▶ _Aim of the exercise_
Every entry that follows is to be duplicated exactly.
/---
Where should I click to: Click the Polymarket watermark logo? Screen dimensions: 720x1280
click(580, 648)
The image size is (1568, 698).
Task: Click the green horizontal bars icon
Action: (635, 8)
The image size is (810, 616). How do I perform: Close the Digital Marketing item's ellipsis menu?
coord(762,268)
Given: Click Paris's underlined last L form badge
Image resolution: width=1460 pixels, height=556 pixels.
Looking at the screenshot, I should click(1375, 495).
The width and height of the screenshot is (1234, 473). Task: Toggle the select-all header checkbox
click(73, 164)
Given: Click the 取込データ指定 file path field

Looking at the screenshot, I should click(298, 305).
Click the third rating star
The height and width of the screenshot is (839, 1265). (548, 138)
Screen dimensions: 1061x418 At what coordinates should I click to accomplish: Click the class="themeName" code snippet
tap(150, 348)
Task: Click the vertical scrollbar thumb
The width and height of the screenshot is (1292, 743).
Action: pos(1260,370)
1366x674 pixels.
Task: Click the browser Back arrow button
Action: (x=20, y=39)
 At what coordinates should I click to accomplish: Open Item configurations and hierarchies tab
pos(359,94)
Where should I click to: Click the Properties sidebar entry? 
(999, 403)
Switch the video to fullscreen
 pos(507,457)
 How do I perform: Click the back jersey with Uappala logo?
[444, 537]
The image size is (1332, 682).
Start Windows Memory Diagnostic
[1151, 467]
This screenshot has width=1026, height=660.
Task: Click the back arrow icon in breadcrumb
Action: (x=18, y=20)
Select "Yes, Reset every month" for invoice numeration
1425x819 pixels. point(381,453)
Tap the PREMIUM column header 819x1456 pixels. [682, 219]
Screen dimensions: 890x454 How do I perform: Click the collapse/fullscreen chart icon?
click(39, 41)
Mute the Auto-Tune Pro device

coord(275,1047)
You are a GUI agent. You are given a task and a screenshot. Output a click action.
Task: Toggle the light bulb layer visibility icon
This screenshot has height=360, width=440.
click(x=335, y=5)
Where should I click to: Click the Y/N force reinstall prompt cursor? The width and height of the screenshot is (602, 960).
\---
▶ _Result of the task_
Where should I click to: Click the Polymarket watermark logo? Screen dimensions: 720x1280
click(580, 648)
The image size is (1568, 698).
Task: Click the green horizontal bars icon
Action: (635, 8)
The image size is (810, 616). How do I perform: Close the Digital Marketing item's ellipsis menu?
coord(762,268)
Given: Click Paris's underlined last L form badge
Image resolution: width=1460 pixels, height=556 pixels.
Looking at the screenshot, I should click(1375, 495).
The width and height of the screenshot is (1234, 473). Task: Toggle the select-all header checkbox
click(73, 164)
Given: Click the 取込データ指定 file path field

Looking at the screenshot, I should click(298, 305).
Click the third rating star
The height and width of the screenshot is (839, 1265). (548, 138)
Screen dimensions: 1061x418 At what coordinates should I click to accomplish: Click the class="themeName" code snippet
tap(150, 348)
Task: Click the vertical scrollbar thumb
The width and height of the screenshot is (1292, 743).
Action: pos(1260,370)
1366x674 pixels.
Task: Click the browser Back arrow button
Action: (x=20, y=39)
 At what coordinates should I click to accomplish: Open Item configurations and hierarchies tab
pos(359,94)
Where should I click to: Click the Properties sidebar entry? 
(999, 403)
Switch the video to fullscreen
 pos(507,457)
 How do I perform: Click the back jersey with Uappala logo?
[444, 537]
The image size is (1332, 682).
Start Windows Memory Diagnostic
[1151, 467]
This screenshot has width=1026, height=660.
Task: Click the back arrow icon in breadcrumb
Action: (x=18, y=20)
Select "Yes, Reset every month" for invoice numeration
1425x819 pixels. point(381,453)
Tap the PREMIUM column header 819x1456 pixels. [682, 219]
Screen dimensions: 890x454 How do I perform: Click the collapse/fullscreen chart icon?
click(39, 41)
Mute the Auto-Tune Pro device

coord(275,1047)
You are a GUI agent. You are given a task and a screenshot. Output a click action.
Task: Toggle the light bulb layer visibility icon
This screenshot has height=360, width=440.
click(x=335, y=5)
Where should I click to: Click the Y/N force reinstall prompt cursor? The width and height of the screenshot is (602, 960).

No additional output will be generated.